The departure comes at a rough time for Peaceoholics: the group is no longer allowed to work in schools as a result of the Barry Harrison incident; their budget is going from $3.5 million in 2008–09 to a projected $500,000 in 2010; and recently they had to lay off 20 workers. Their ranks now number 47, with more cuts likely if the group can’t tap into some new grants or stimulus dollars.

Moten and Abraham are not worried for the group, which will press on with the housing initiative and other Peaceoholics programs. The two co-founders will be available for advice and counseling, and they believe in the strength of future generations. “You do good work, the right outcomes will produce incomes,” Abraham says.

The night of the Congress Street shooting, Moten and his two employees work quickly to locate 18-year-old Tayvon Williams, a member of the One Deuce crew who is the prime suspect in the shooting of Stephon Hooks, which Hooks survived. The shooting is believed to be tied to a feud between One Deuce and the Congress Park crew. The next 48 hours are crucial to ensure that Williams stays off the street and deals with an inevitable visit from the police.

By the time police locate Williams, Peaceoholics already have arranged to get him out of school so he can’t be targeted. Two days after the shooting Williams turns himself in, after meeting with Peaceoholics while police meet with his mother. He is charged with assault with a deadly weapon—not the first time he has been charged with a violent crime. “He knows we here for him whether he found guilty or not,” Moten says. “Now how you gonna put a value on that?”

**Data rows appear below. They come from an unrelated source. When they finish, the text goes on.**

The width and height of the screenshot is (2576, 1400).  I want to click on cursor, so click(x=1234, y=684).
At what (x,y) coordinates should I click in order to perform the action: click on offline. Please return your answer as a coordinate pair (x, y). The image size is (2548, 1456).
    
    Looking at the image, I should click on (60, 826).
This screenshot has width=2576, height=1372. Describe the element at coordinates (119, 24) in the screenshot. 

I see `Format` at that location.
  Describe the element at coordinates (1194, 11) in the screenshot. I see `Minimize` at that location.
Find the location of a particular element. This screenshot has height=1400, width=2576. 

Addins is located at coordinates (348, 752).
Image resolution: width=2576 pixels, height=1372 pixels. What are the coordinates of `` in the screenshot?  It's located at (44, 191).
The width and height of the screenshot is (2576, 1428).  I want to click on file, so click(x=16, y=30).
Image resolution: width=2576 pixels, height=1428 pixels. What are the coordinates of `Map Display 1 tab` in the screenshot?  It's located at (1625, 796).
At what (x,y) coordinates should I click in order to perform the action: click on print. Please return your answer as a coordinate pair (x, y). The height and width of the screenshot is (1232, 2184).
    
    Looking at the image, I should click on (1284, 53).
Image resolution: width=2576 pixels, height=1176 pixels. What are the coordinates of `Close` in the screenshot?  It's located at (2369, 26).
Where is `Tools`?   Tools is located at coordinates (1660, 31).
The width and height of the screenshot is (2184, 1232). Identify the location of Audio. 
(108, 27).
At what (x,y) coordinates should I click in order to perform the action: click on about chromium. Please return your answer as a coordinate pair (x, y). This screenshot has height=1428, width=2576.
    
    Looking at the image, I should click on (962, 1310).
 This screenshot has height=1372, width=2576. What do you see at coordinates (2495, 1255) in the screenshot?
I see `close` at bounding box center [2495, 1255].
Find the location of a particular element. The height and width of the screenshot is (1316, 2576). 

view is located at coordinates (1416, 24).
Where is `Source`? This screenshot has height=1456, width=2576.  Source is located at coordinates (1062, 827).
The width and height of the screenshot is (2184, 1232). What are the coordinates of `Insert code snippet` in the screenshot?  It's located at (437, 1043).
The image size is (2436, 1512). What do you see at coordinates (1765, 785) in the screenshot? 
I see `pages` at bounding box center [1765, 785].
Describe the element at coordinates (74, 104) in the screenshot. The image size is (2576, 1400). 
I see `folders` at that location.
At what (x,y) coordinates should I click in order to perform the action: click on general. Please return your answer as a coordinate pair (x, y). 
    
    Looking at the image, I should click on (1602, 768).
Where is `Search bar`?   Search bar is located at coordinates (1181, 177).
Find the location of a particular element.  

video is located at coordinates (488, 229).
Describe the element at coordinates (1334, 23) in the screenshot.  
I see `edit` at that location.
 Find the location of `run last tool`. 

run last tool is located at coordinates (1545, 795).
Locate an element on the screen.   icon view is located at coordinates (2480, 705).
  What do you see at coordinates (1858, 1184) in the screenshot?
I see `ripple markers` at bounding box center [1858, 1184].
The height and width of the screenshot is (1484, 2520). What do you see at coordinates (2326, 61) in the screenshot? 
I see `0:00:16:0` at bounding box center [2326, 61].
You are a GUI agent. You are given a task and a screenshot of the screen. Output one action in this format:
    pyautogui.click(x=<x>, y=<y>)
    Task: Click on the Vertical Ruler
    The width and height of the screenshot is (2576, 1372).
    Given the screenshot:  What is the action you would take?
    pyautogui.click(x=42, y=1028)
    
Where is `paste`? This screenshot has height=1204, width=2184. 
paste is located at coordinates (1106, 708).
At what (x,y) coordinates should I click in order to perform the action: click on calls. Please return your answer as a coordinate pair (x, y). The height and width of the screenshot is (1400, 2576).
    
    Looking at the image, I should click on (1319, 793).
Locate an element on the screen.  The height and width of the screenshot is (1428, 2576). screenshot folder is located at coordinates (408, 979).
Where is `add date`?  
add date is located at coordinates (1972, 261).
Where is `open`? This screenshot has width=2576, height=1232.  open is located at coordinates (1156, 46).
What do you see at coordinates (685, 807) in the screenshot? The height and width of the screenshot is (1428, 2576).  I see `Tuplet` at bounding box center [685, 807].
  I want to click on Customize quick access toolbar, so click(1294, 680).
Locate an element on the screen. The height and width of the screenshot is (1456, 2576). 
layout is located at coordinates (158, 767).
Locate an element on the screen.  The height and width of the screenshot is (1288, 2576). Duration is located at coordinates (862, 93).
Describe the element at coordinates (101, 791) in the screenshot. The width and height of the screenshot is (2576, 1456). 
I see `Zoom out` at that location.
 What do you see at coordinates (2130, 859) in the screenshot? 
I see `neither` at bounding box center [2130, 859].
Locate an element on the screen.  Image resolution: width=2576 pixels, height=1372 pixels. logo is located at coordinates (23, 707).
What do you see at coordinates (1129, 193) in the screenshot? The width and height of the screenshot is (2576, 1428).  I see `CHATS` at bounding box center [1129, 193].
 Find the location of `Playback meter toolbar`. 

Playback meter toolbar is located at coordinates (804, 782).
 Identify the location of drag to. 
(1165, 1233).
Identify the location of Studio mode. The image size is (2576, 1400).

But the intervention by Peaceoholics is just beginning, as the beef between One Deuce and Congress Park will roil for months.

Just last week, a younger brother of Williams was jumped and badly beaten. An honor student who attends Ballou and performs in a choir and dance troupe, the brother wants to stand tall with the other boys engaged in the beef with Congress Park, Moten says. But he has more to lose, and he may not be cut out for the street. Last Friday Moten and Peaceoholics intervened and made inroads with One Deuce, he says. Now they are trying to bring Congress Park into the discussion to quash the beef, before anyone else is shot or beaten.

Of Tayvon Williams’ little brother, Moten says, “Now there’s an honor student potentially mixed up in all this mess. This stuff happens every day in our community. Most of the time no one captures it on film or puts it on YouTube, so no one pays attention.”